Will Hoge found a novel way to celebrate his first #1 single. The Nashville singer/songwriter scored the huge hit when Eli Young Band recorded his song “Even If It Breaks Your Heart,” and because Hoge is currently without a publishing deal, he decided to poke fun at himself in the form of a giant banner in his front yard congratulating himself on the accomplishment.
“Whenever somebody has a #1 song, you go up and down Music Row and you see these banners hanging in front saying ‘So and So Music Congratulates so and so on the #1 hit,'” Hoge tells American Songwriter. “And then there’s the one next door “Warner Brothers congratulates so and so on their #1 hit.” And so I made a joke, since Eli recorded this version of “Even If It Breaks Your Heart.” I said, ‘If the song goes number one, I guess I’ll put the banner in front of my house.’ And I kinda laughed about it.”

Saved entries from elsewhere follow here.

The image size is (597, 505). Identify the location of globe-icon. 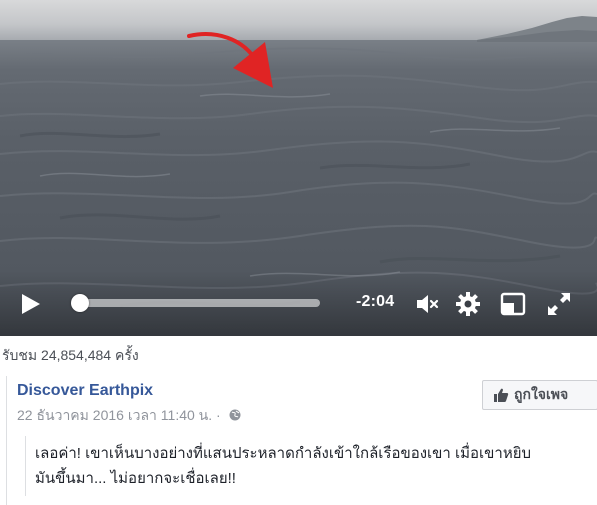
(235, 415).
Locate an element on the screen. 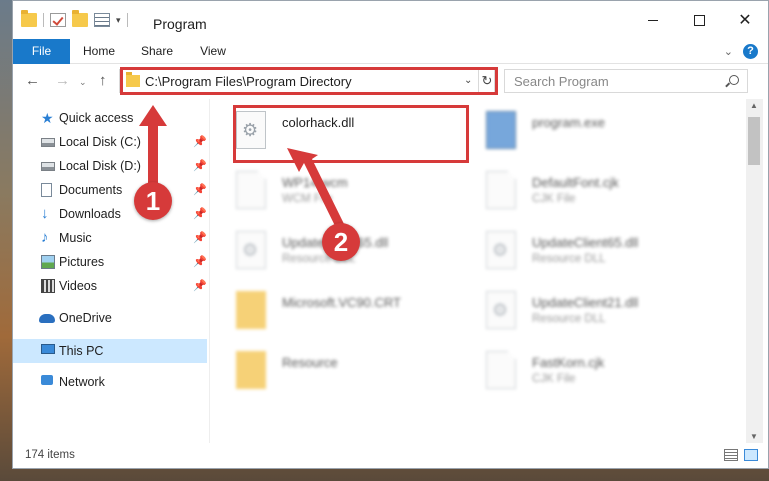  step-1-badge: 1 is located at coordinates (153, 201).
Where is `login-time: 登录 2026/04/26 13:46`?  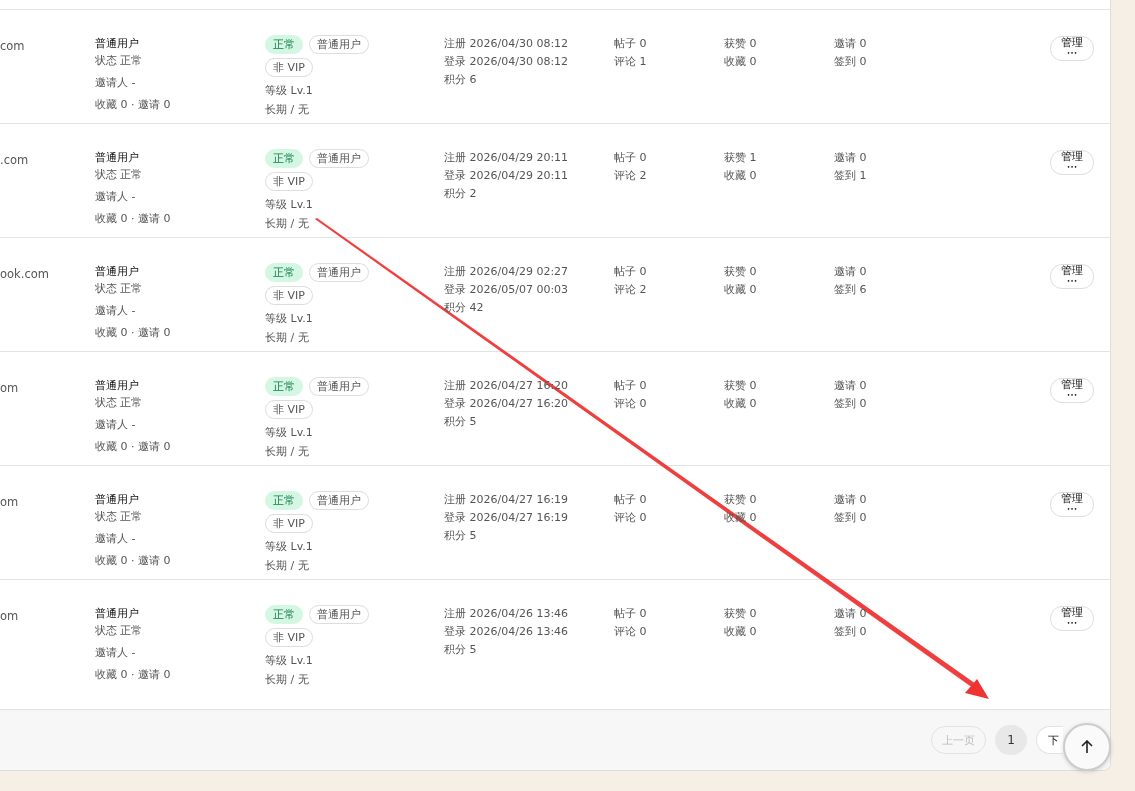
login-time: 登录 2026/04/26 13:46 is located at coordinates (506, 632).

A man of his word, when “Even If It Breaks Your Heart” went #1 on Billboard’s Hot Country Songs chart, Hoge had one of his wife’s friends from Music Row print up the banner.
Not an overnight sensation, Hoge co-wrote and recorded the song in 2009 for his album The Wreckage. Eli Young Band decided to dust it off for their 2011 album, Life at Best, and wrote the album around the song. The Eli Young version entered the charts in December 2011 and Hoge admits he had his doubts about how high it would place.
“Everybody’s told me that you just really have to pay attention to the charts,” he says. “I felt flattered. Not having a publishing deal and not depending on this money or this exposure, even if it got in the 20s, I figured it was gonna be more money than I had ever seen, more exposure than I had ever got. When it started going in the 10s, it really started going up really fast. When it got to #2, I got a little nervous if it would do the job. But those guys, the band, and their record label, they ensured me they would make it happen and they did.”
But the really story here is that Hoge, a successful Nashville songwriter, is without a publishing deal.
“It’s not a lack of interest — I would love to have someone that I felt like would be a partner in the publishing world,” Hoge says. “I just haven’t found the right relationship. What would be more of a problem is if I was more of a songwriter just trying to get country songs recorded. I think it can be a bigger problem. There’s always an outlet for me with songs. It’s maybe not an ideal situation but it’s functional.”
Hoge says he is pushing forward regardless, and plans to finish up a new record in late August, and hit the road for a tour after its release.